Removing a DataNode without decommissioning can reduce replication and create missing-block alerts. HDFS decommissioning marks the node as leaving service and gives the NameNode time to copy its blocks elsewhere before the host is shut down.

The include and exclude files define which DataNodes may serve the cluster. The procedure updates the exclude file, refreshes NameNode node state, waits for the node to reach Decommissioned, and only then stops the daemon.

Decommissioning needs enough remaining capacity to absorb the blocks from the host. Check cluster health before starting and avoid changing several large nodes at once unless the capacity plan already covers the movement.

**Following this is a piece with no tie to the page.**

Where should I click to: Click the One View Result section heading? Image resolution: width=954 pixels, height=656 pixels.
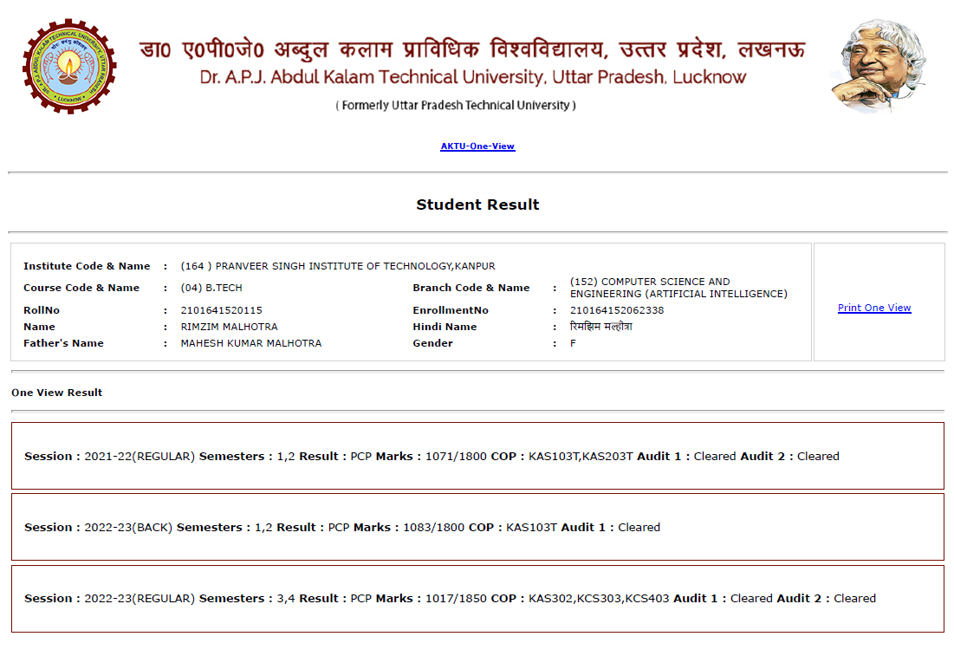click(x=57, y=393)
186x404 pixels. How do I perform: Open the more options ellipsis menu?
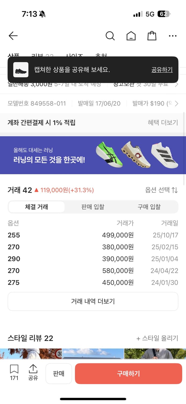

Steps to decommission a Hadoop DataNode:

  1. Check HDFS health before removing the node.
    $ hdfs fsck / -blocks -locations
    Status: HEALTHY
     Total size: 184320000 B
     Total blocks (validated): 42
  2. Add the DataNode hostname to the exclude file.
    dfs.exclude
    worker02.example.net
  3. Confirm the active exclude path from Hadoop configuration.
    $ hdfs getconf -confKey dfs.hosts.exclude
    /etc/hadoop/dfs.exclude
  4. Refresh the NameNode node list.
    $ hdfs dfsadmin -refreshNodes
    Refresh nodes successful
  5. Watch the decommission state from the NameNode report.
    $ hdfs dfsadmin -report
    Name: worker02.example.net:9866
    Decommission Status : Decommission in progress
    Configured Capacity: 107374182400 (100 GB)
  6. Wait until the node reports Decommissioned.
    $ hdfs dfsadmin -report
    Name: worker02.example.net:9866
    Decommission Status : Decommissioned
    Under replicated blocks: 0
  7. Stop the DataNode daemon on the removed host.
    $ hdfs --daemon stop datanode
    Stopping datanode